A.M. Leonowicz

Polish Academy of Sciences, Institute of Geography and Spatial Organization, Warsaw, Poland


Looking for the relationship between geographical phenomena is one of the possible ways to explore spatial data; it is often used in geography as a part of an investigation process. Visualization considerably facilitates that process. Choropleth maps are one of the most popular cartographic visualization tools. However, the most frequently used one-variable choropleth technique is not a perfect method to visualize spatial relationships. It allows depicting only single geographic feature on a separate map. Comparing visually such maps to discover similarities or differences between the distributions was found in many experiments to be a demanding task for the map readers. It can be assumed that information about geographical relationship would be easier to notice if two distributions were combined on a one single map.

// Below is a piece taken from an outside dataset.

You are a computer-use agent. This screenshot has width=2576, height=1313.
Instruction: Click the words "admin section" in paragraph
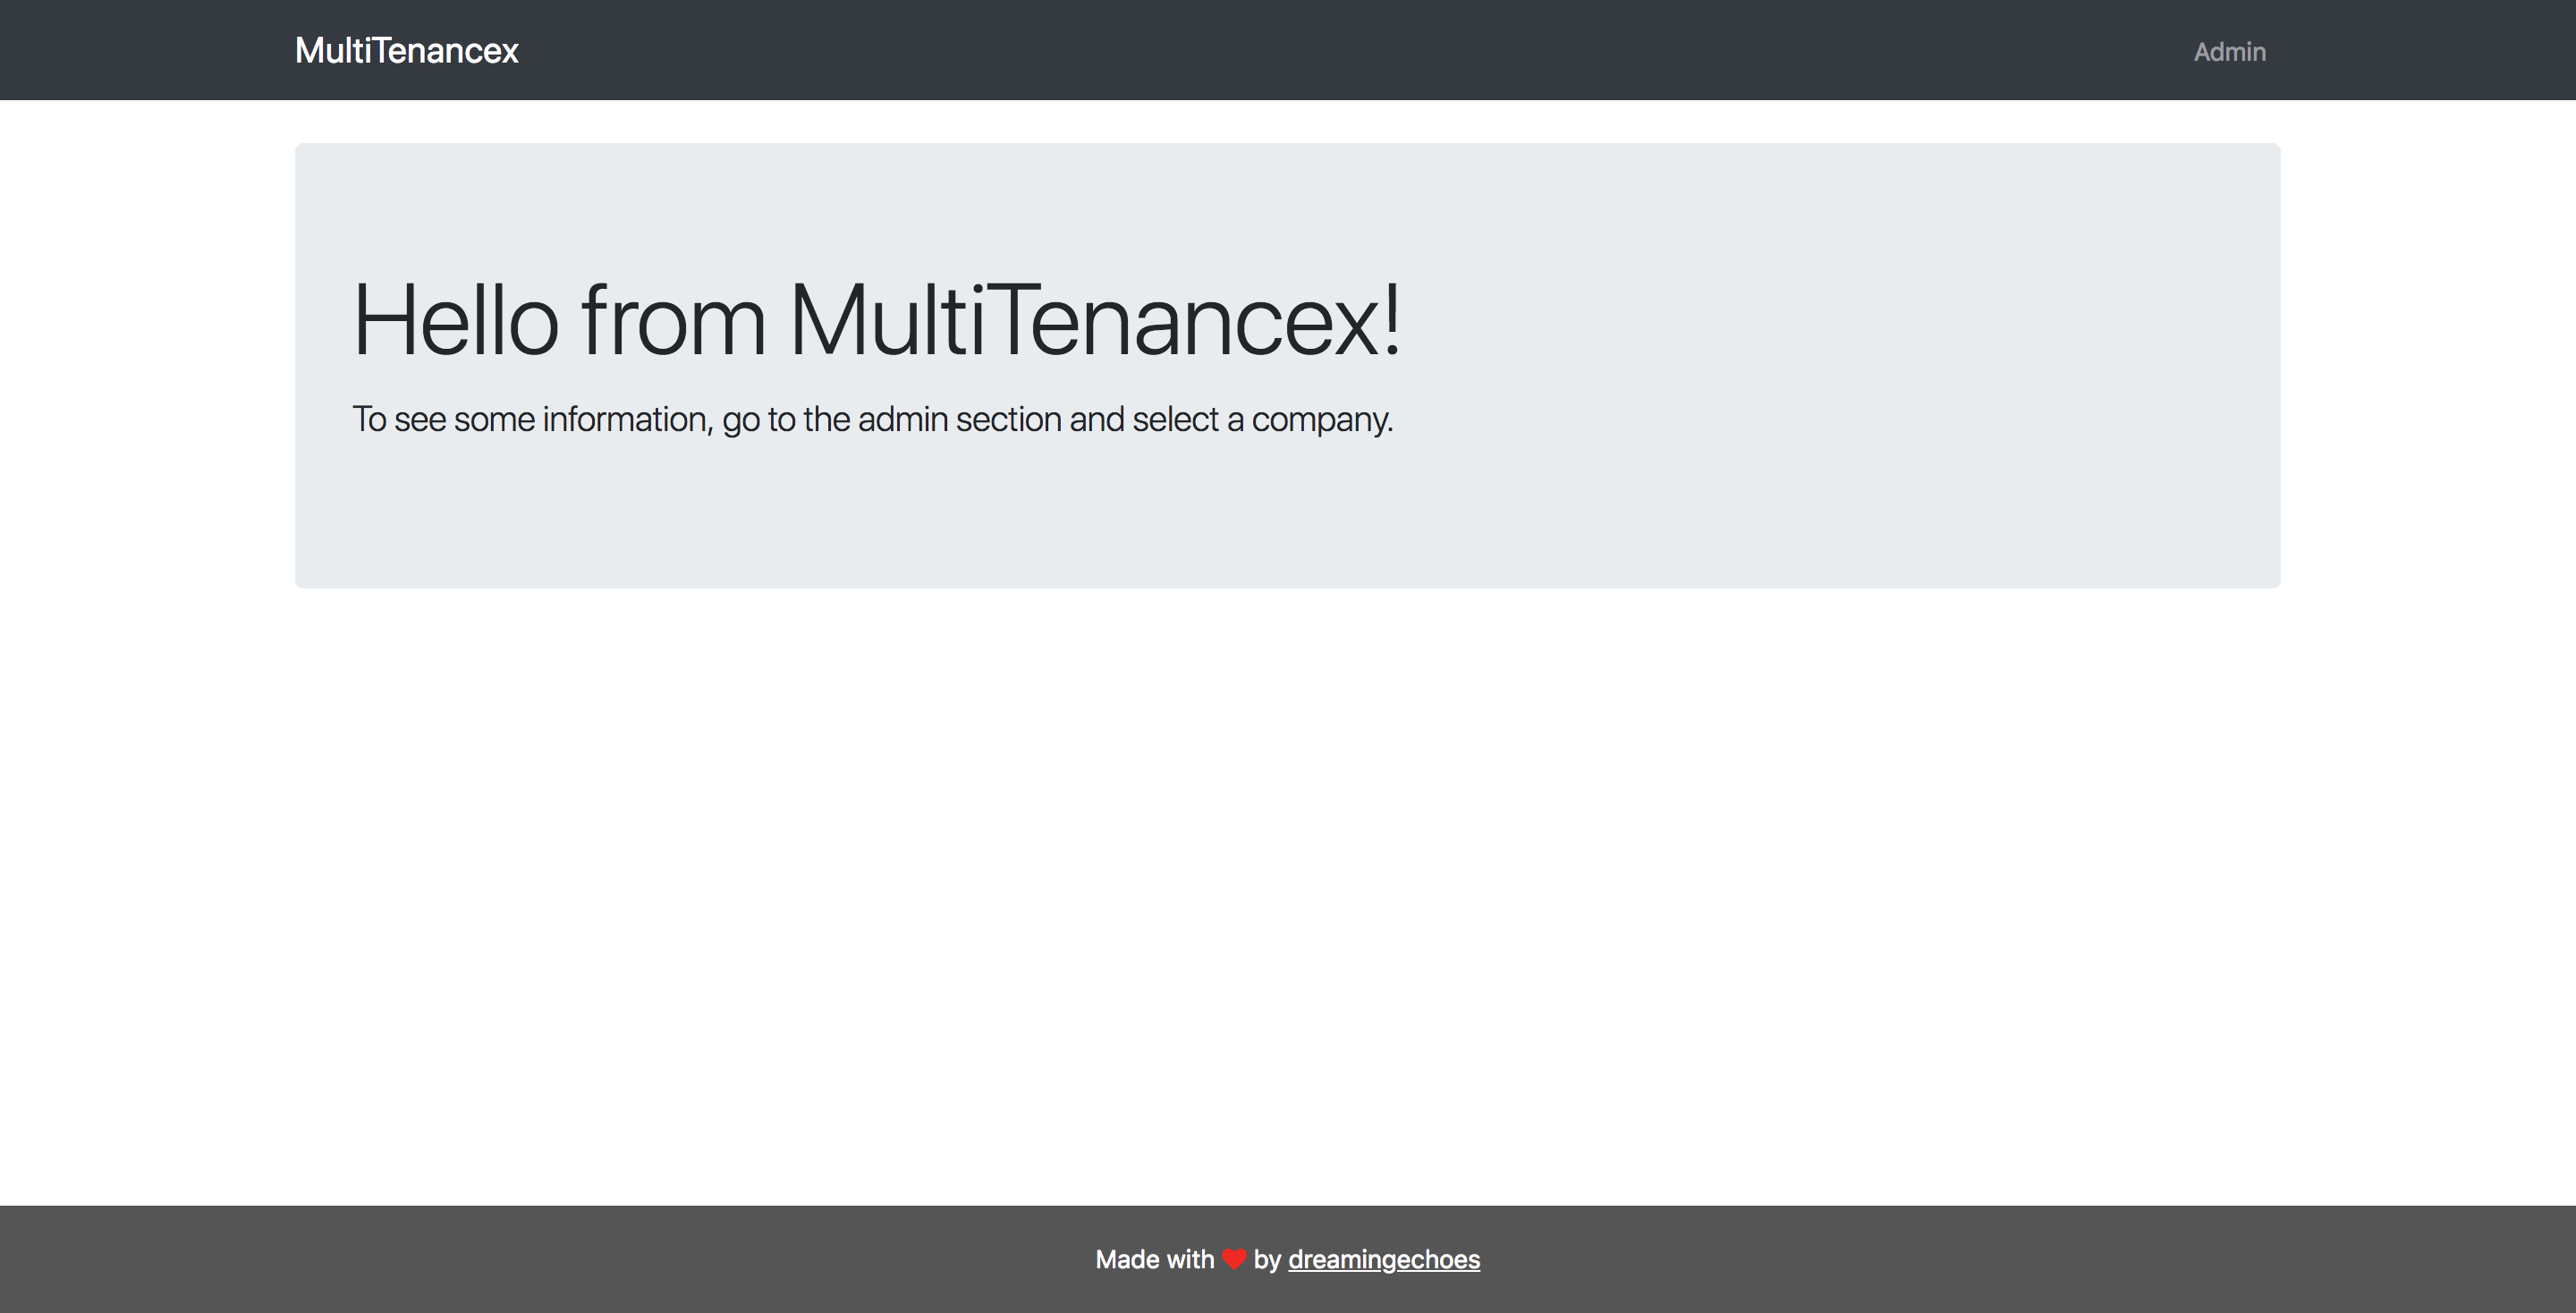(x=959, y=419)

Such maps (called two-variable choropleth maps) are well known in cartographic literature. They are however not often used in practice, probably because they were thought to be controversial. This opinion was based on few experiments which results evidenced that this mapping method is too difficult for the readers to understand. The aim of my research was to verify this opinion. It was assumed that two-variable choropleth maps can be well understood by their readers, if only the maps are properly designed (by the use of proper graphic and reduction of the number of classes). The experimental test was conducted in order to compare the effectiveness of one-variable and two-variable choropleth maps. Students participating in the test were asked to perform different, typical map-reading tasks, like extracting specific and general information from maps. They were asked questions about the distributions as well as about variables relationship, and after that about their opinions and preferences about maps. The results verify opinion about poor readability of two-variable choropleth maps. Students were more accurate in reading spatial distribution on one-variable maps (especially the general pattern) and in reading spatial relationship on two-variable maps. They found two-variable maps a little bit more difficult to interpret but this form of presentation seemed more unusual and interesting. They found also that one-variable solution is more appropriate to read distribution and two-variable solution – to read variables relationship.